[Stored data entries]
┄┄┄┄┄┄
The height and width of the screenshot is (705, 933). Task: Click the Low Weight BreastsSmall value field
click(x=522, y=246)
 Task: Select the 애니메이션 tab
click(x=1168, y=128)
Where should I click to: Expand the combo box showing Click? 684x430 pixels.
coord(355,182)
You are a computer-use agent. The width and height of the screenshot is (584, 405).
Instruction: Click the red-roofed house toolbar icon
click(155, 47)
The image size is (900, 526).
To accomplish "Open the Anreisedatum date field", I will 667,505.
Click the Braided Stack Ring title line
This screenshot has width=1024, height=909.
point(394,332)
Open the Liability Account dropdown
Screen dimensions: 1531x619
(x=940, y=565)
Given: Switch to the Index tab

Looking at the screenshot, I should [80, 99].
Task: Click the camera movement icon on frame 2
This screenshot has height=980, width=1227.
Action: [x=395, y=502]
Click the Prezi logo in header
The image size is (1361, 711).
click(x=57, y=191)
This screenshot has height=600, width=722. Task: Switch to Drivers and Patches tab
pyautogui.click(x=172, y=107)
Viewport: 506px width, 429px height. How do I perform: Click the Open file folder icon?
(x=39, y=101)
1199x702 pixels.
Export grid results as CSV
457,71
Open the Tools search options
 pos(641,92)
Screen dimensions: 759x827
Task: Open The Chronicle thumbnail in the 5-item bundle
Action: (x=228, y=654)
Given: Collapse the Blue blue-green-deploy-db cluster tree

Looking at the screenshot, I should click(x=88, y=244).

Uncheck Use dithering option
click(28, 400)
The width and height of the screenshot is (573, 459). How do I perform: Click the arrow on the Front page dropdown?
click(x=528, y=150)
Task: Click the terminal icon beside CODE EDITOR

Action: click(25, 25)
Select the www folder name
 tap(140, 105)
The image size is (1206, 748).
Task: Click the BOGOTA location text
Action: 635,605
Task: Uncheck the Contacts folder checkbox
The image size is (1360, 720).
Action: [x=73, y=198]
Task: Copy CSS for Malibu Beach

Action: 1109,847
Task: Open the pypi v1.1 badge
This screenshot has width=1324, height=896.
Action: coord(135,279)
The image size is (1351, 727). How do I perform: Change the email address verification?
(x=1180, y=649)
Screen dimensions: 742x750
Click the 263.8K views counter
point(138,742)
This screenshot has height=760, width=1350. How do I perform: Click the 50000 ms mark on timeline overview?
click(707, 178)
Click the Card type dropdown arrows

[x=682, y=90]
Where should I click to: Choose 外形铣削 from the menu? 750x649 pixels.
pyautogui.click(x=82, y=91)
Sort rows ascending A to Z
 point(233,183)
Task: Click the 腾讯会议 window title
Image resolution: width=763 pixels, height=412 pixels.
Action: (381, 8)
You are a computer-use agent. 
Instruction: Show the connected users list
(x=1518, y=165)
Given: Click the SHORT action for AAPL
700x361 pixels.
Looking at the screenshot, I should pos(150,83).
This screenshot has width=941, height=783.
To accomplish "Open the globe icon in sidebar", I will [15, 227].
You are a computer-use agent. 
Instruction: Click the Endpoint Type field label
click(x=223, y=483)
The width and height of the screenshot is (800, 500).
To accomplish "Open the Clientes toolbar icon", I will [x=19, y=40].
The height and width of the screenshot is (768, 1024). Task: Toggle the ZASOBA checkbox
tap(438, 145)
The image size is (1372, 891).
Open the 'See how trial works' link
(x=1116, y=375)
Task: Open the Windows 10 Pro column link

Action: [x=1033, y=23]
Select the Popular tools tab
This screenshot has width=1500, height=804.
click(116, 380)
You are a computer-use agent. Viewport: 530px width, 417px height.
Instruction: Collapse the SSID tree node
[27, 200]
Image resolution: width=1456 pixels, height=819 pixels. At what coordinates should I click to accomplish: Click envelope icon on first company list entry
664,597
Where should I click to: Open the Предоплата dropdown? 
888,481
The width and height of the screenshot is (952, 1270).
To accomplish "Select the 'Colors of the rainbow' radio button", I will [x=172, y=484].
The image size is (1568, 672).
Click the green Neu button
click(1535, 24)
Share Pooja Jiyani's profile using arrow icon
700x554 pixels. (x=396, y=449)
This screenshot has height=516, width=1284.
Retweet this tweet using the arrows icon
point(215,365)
┄┄┄┄┄┄
▶ Problem description: Reproduce every one of the entries above verbatim, line for line.

▶ Problem solution:
The height and width of the screenshot is (705, 933). Task: Click the Low Weight BreastsSmall value field
click(x=522, y=246)
 Task: Select the 애니메이션 tab
click(x=1168, y=128)
Where should I click to: Expand the combo box showing Click? 684x430 pixels.
coord(355,182)
You are a computer-use agent. The width and height of the screenshot is (584, 405).
Instruction: Click the red-roofed house toolbar icon
click(155, 47)
The image size is (900, 526).
To accomplish "Open the Anreisedatum date field", I will 667,505.
Click the Braided Stack Ring title line
This screenshot has width=1024, height=909.
point(394,332)
Open the Liability Account dropdown
Screen dimensions: 1531x619
(x=940, y=565)
Given: Switch to the Index tab

Looking at the screenshot, I should [80, 99].
Task: Click the camera movement icon on frame 2
This screenshot has height=980, width=1227.
Action: [x=395, y=502]
Click the Prezi logo in header
The image size is (1361, 711).
click(x=57, y=191)
This screenshot has height=600, width=722. Task: Switch to Drivers and Patches tab
pyautogui.click(x=172, y=107)
Viewport: 506px width, 429px height. How do I perform: Click the Open file folder icon?
(x=39, y=101)
1199x702 pixels.
Export grid results as CSV
457,71
Open the Tools search options
 pos(641,92)
Screen dimensions: 759x827
Task: Open The Chronicle thumbnail in the 5-item bundle
Action: (x=228, y=654)
Given: Collapse the Blue blue-green-deploy-db cluster tree

Looking at the screenshot, I should click(x=88, y=244).

Uncheck Use dithering option
click(28, 400)
The width and height of the screenshot is (573, 459). How do I perform: Click the arrow on the Front page dropdown?
click(x=528, y=150)
Task: Click the terminal icon beside CODE EDITOR

Action: click(25, 25)
Select the www folder name
 tap(140, 105)
The image size is (1206, 748).
Task: Click the BOGOTA location text
Action: 635,605
Task: Uncheck the Contacts folder checkbox
The image size is (1360, 720).
Action: [x=73, y=198]
Task: Copy CSS for Malibu Beach

Action: 1109,847
Task: Open the pypi v1.1 badge
This screenshot has width=1324, height=896.
Action: coord(135,279)
The image size is (1351, 727). How do I perform: Change the email address verification?
(x=1180, y=649)
Screen dimensions: 742x750
Click the 263.8K views counter
point(138,742)
This screenshot has height=760, width=1350. How do I perform: Click the 50000 ms mark on timeline overview?
click(707, 178)
Click the Card type dropdown arrows

[x=682, y=90]
Where should I click to: Choose 外形铣削 from the menu? 750x649 pixels.
pyautogui.click(x=82, y=91)
Sort rows ascending A to Z
 point(233,183)
Task: Click the 腾讯会议 window title
Image resolution: width=763 pixels, height=412 pixels.
Action: (381, 8)
You are a computer-use agent. 
Instruction: Show the connected users list
(x=1518, y=165)
Given: Click the SHORT action for AAPL
700x361 pixels.
Looking at the screenshot, I should pos(150,83).
This screenshot has width=941, height=783.
To accomplish "Open the globe icon in sidebar", I will [15, 227].
You are a computer-use agent. 
Instruction: Click the Endpoint Type field label
click(x=223, y=483)
The width and height of the screenshot is (800, 500).
To accomplish "Open the Clientes toolbar icon", I will [x=19, y=40].
The height and width of the screenshot is (768, 1024). Task: Toggle the ZASOBA checkbox
tap(438, 145)
The image size is (1372, 891).
Open the 'See how trial works' link
(x=1116, y=375)
Task: Open the Windows 10 Pro column link

Action: [x=1033, y=23]
Select the Popular tools tab
This screenshot has width=1500, height=804.
click(116, 380)
You are a computer-use agent. Viewport: 530px width, 417px height.
Instruction: Collapse the SSID tree node
[27, 200]
Image resolution: width=1456 pixels, height=819 pixels. At what coordinates should I click to accomplish: Click envelope icon on first company list entry
664,597
Where should I click to: Open the Предоплата dropdown? 
888,481
The width and height of the screenshot is (952, 1270).
To accomplish "Select the 'Colors of the rainbow' radio button", I will [x=172, y=484].
The image size is (1568, 672).
Click the green Neu button
click(1535, 24)
Share Pooja Jiyani's profile using arrow icon
700x554 pixels. (x=396, y=449)
This screenshot has height=516, width=1284.
Retweet this tweet using the arrows icon
point(215,365)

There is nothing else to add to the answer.